*Objetivo del ejercicio*.
Duplica sin cambios el tramo del fragmento sobre Nietzsche y el arte que va desde "Da qué pensar" hasta "termina sirviendo ideales.".

*Fragmento para leer*.

Da qué pensar el que un artista piense tanto en lo que tiene qué decir. Por lo general eso lleva a un descuido fatal en el tratamiento del material. En el arte no hay ninguna separación entre lo que se dice y la forma en que se lo dice. La forma no es un medio. Es fin en sí misma. El fin es los medios con que uno trabaja, los materiales con los que forcejea. El peligro es poner la forma a ser mensajera. Se pierde el arte. Lo específicamente artístico desaparece y como por encanto termina sirviendo ideales.

Eso no quiere decir que Nietzsche defienda el arte por el arte. El estado estético es muy interesado para eso. El único señor es la vida, su afirmación en tanto voluntad dionisíaca de apariencia. 

Nietzsche piensa en los grandes maestros, que no hacen sino insistir en eso. Evoco a Balthus:[3] la lucha con los materiales. Los impulsos concentrados allí. La perfección de la figura como el temple que se pone para no perecer a ideas generales. En contraposición con Wagner: la música como expresión (VP, 830).

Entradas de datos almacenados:
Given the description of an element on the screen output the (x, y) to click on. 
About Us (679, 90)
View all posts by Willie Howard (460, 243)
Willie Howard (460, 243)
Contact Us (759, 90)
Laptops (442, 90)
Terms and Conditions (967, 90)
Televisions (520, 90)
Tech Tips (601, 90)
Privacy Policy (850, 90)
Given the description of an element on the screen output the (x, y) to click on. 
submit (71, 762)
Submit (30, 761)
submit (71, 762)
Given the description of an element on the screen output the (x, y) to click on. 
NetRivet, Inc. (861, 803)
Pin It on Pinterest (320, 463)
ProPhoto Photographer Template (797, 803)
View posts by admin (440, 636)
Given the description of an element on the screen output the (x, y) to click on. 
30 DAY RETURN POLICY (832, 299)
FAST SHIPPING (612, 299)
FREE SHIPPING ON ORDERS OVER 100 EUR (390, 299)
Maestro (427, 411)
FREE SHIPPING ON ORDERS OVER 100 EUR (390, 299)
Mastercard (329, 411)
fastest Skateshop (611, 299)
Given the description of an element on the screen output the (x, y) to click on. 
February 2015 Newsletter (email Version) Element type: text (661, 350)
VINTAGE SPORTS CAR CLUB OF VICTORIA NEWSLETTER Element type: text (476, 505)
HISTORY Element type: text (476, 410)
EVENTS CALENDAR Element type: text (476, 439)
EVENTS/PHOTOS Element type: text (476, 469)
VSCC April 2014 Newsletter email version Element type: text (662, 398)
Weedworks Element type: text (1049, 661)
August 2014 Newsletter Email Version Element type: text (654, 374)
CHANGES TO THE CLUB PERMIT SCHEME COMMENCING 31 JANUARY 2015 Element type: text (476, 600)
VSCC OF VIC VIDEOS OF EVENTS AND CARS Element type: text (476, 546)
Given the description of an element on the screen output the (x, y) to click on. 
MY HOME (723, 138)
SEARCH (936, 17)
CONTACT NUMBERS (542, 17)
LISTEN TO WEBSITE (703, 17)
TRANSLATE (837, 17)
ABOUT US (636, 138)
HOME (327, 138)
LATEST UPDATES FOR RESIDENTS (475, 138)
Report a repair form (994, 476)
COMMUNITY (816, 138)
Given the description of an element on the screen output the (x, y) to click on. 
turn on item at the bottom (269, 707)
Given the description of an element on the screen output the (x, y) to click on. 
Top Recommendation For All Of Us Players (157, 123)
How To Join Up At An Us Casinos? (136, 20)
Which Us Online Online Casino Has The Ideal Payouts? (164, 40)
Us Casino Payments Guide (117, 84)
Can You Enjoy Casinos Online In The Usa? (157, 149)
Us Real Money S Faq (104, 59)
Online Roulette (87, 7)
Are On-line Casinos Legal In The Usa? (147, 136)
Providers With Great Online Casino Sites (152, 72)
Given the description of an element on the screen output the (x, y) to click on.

*Respuesta esperada*.
Da qué pensar el que un artista piense tanto en lo que tiene qué decir. Por lo general eso lleva a un descuido fatal en el tratamiento del material. En el arte no hay ninguna separación entre lo que se dice y la forma en que se lo dice. La forma no es un medio. Es fin en sí misma. El fin es los medios con que uno trabaja, los materiales con los que forcejea. El peligro es poner la forma a ser mensajera. Se pierde el arte. Lo específicamente artístico desaparece y como por encanto termina sirviendo ideales.